Reports of these killings led to cries for retaliation and revenge in Italy, and in the early 1920s the rise to power of Benito Mussolini, leader of the National Fascist Party, as Prime Minister of Italy led to a much more aggressive approach to foreign policy. Given the importance that the Fascists gave to Libya as part of a new Italian Empire, this incident served as a useful pretext for large-scale military action to reclaim it.[22]

War[]

The war began with Italian forces rapidly occupying the Sirte desert separating Tripolitania from Cyrenaica. Using aircraft, motor transport, and good logistical organization, the Italians were able to occupy 150,000 square kilometres (58,000 sq mi) of territory in five months,[23] cutting off the physical connection formerly held by the rebels between Cyrenaica and Tripolitania.[23] By late 1928, the Italians had taken control of Ghibla, and its tribes were disarmed.[23]

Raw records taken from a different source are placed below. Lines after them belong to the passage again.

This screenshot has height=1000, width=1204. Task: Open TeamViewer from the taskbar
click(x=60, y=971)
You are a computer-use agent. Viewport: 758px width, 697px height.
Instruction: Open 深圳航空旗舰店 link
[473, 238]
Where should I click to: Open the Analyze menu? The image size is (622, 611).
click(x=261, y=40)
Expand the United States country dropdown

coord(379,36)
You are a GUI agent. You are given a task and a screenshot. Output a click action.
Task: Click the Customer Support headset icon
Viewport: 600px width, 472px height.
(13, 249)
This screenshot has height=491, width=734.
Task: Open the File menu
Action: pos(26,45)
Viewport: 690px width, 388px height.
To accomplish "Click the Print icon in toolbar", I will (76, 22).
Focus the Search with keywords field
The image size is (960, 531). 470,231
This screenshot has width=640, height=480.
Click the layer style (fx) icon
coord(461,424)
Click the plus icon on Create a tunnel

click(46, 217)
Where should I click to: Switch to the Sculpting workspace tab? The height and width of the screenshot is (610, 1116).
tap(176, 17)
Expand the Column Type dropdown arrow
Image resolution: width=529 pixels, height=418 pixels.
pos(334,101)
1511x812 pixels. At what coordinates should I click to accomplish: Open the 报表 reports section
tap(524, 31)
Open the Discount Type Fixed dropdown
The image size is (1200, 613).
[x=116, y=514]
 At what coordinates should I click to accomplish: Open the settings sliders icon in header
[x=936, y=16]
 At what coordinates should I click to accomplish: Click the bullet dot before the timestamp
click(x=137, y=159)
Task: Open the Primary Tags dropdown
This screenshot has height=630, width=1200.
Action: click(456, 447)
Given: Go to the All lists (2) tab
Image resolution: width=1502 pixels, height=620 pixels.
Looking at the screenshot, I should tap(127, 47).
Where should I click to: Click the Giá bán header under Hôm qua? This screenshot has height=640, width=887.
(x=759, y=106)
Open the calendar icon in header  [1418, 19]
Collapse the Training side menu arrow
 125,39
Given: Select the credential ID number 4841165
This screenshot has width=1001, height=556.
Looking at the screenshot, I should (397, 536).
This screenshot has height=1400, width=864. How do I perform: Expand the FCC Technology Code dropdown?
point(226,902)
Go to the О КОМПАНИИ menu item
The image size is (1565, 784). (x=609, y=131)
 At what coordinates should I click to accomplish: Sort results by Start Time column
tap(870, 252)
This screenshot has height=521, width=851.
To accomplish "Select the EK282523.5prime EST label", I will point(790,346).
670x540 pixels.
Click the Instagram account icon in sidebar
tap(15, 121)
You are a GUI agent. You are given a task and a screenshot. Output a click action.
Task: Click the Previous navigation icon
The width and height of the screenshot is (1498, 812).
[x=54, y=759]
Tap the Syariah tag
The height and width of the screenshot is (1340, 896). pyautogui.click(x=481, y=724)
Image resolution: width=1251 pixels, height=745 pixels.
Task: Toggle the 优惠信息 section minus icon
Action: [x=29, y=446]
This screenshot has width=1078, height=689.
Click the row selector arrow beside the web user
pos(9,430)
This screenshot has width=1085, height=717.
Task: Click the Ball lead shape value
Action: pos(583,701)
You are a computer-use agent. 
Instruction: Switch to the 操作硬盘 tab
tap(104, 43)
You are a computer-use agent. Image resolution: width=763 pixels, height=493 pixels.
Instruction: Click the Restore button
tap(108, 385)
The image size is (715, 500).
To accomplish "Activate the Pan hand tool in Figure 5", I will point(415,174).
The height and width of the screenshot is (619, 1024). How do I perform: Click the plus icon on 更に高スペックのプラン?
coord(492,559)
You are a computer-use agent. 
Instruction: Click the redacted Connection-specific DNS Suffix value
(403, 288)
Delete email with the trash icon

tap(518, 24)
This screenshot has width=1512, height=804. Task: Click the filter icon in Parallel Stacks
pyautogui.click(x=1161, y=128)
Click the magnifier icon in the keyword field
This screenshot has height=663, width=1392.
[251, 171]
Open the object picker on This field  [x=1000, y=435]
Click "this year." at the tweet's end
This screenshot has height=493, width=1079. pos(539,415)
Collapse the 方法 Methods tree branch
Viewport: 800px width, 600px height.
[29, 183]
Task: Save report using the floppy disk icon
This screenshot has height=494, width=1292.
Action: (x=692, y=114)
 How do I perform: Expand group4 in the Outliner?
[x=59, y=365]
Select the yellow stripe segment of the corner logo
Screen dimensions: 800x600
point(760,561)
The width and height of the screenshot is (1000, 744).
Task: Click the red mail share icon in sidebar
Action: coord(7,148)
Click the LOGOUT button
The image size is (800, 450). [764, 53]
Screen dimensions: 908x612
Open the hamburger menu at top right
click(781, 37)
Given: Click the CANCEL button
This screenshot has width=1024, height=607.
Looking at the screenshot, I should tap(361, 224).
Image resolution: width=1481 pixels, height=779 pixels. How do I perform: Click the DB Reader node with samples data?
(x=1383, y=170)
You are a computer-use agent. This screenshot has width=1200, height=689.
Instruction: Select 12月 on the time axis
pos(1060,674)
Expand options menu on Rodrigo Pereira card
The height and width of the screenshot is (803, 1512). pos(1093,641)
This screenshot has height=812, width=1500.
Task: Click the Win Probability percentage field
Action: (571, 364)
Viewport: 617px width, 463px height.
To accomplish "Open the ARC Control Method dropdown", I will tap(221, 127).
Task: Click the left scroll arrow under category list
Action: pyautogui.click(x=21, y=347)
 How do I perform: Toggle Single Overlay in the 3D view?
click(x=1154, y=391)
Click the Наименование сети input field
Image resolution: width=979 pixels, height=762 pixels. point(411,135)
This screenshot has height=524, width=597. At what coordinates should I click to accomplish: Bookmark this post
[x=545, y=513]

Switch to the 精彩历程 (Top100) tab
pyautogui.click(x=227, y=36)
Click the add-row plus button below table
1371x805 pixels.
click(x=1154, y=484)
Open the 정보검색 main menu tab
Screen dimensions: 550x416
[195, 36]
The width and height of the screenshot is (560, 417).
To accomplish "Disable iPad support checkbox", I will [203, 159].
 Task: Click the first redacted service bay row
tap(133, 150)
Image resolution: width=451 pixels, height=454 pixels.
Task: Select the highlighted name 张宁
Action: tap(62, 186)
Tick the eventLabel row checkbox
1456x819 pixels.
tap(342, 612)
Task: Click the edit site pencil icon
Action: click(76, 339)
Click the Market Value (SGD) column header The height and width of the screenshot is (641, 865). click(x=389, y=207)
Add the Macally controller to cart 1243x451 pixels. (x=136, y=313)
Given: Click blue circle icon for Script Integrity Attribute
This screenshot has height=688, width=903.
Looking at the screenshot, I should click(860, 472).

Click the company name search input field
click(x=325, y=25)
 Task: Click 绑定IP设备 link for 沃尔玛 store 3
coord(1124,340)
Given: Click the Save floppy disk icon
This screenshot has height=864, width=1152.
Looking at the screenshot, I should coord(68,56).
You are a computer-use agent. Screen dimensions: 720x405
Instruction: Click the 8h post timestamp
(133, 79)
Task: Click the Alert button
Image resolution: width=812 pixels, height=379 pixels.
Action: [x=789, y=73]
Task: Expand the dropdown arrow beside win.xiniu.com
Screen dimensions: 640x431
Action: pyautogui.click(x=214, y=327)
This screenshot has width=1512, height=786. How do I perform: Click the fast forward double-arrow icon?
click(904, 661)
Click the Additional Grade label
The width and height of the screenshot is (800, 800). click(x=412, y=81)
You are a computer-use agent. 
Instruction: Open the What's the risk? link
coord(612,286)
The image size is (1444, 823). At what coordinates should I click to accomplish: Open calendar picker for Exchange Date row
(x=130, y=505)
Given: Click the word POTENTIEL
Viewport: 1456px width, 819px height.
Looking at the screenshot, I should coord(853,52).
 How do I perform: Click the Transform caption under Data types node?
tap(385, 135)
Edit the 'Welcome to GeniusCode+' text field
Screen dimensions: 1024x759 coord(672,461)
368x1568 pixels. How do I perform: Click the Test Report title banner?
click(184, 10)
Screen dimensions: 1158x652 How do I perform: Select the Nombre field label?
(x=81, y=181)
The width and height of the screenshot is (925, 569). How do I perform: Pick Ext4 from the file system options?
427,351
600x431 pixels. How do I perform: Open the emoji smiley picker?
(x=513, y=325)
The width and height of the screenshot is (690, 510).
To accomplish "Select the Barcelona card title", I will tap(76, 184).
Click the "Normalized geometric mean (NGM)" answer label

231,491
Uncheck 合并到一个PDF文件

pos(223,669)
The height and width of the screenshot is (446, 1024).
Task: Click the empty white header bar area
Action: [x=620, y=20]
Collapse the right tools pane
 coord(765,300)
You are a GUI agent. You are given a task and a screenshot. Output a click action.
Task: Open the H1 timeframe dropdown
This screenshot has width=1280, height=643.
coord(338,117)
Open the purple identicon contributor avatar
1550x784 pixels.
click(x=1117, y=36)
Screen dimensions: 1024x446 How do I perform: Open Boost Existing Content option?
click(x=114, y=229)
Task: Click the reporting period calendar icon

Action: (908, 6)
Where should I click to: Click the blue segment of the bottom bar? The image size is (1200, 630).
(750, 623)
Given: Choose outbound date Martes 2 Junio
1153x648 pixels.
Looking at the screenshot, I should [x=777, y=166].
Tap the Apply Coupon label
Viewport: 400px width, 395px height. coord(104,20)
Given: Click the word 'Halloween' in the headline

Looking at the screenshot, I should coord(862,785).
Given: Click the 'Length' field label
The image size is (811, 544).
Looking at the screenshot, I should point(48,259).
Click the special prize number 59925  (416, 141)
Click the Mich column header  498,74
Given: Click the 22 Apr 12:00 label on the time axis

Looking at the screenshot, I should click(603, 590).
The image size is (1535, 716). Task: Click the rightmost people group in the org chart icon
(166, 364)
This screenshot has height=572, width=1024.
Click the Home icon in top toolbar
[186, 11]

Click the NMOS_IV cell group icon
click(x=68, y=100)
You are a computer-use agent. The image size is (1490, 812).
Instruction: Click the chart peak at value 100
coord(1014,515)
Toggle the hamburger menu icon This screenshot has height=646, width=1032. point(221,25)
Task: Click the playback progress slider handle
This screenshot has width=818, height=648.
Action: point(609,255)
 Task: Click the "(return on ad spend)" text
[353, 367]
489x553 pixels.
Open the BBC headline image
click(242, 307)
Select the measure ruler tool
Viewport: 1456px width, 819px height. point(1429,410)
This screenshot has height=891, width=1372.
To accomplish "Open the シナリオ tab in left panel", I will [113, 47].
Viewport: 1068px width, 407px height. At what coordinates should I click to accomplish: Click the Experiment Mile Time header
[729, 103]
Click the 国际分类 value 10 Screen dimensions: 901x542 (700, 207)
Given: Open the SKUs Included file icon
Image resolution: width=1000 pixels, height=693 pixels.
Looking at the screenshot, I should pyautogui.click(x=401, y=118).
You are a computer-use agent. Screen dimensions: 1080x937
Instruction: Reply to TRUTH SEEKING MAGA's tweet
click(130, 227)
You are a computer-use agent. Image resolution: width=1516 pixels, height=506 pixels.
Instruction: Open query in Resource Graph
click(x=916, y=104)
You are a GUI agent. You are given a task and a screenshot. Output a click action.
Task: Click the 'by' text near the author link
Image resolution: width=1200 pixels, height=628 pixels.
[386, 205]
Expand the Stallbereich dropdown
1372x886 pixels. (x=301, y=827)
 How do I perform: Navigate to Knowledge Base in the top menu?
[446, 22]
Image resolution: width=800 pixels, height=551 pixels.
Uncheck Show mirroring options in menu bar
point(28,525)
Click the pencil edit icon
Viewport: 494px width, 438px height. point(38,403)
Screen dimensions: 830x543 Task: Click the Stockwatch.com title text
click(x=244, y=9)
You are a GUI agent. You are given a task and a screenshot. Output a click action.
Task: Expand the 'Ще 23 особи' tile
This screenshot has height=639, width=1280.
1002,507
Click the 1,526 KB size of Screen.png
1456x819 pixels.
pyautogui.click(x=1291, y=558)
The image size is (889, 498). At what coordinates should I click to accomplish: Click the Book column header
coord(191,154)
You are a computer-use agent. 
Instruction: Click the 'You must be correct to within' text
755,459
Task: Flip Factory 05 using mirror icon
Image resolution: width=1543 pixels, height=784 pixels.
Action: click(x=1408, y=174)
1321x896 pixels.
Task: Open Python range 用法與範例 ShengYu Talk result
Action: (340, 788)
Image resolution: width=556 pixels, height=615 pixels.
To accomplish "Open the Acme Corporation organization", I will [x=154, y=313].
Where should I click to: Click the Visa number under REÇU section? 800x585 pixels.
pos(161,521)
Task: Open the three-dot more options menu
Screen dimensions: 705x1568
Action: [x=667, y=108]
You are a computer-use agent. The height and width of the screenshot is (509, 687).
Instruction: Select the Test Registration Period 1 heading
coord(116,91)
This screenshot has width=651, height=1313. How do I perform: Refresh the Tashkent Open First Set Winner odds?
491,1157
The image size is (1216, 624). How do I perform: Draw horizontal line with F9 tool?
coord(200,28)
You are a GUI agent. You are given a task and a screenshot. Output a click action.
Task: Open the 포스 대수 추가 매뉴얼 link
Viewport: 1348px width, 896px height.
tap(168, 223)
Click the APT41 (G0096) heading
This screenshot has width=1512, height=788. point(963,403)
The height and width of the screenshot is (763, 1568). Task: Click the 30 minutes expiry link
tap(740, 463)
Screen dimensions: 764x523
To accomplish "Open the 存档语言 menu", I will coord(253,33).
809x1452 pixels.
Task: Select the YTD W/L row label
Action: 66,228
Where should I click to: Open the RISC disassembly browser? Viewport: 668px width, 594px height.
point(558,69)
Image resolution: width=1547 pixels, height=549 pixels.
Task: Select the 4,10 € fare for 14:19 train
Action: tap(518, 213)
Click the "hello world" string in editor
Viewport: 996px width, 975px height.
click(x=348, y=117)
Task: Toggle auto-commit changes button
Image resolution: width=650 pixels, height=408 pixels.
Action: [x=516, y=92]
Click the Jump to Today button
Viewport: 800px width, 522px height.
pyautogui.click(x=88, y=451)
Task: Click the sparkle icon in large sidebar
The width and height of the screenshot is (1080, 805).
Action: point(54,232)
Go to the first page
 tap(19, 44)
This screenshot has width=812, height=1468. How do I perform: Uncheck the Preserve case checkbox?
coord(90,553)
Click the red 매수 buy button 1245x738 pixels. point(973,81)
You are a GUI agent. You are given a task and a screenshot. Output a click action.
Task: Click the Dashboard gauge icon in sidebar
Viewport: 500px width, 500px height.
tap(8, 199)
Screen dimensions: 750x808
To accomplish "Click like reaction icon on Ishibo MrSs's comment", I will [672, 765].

From 1923 to 1924, Italian troops regained all territory north of the Ghadames-Mizda-Beni Ulid region, with four-fifths of the estimated population of Tripolitania and Fezzan within the Italian area. In this period they also regained the northern lowlands of Cyrenaica,[19] but attempts to occupy the forested hills of Jebel Akhtar were met with strong guerrilla resistance, led by Senussi sheikh Omar Mukhtar.[19]

Attempted negotiations between Italy and Omar Mukhtar broke down and Italy then planned for the complete conquest of Libya.[24] In 1930, Italian forces conquered Fezzan and raised the Italian flag in Tummo, the southernmost region of Fezzan.[23] On 20 June 1930, Pietro Badoglio wrote to General Graziani: "As for overall strategy, it is necessary to create a significant and clear separation between the controlled population and the rebel formations. I do not hide the significance and seriousness of this measure, which might be the ruin of the subdued population...But now the course has been set, and we must carry it out to the end, even if the entire population of Cyrenaica must perish".[25] By 1931, well over half the population of Cyrenaica were confined to 15 concentration camps where many died as result of overcrowding in combination with a lack of water, food and medicine while Badoglio had the Air Force use chemical warfare against the Bedouin rebels in the desert.[25]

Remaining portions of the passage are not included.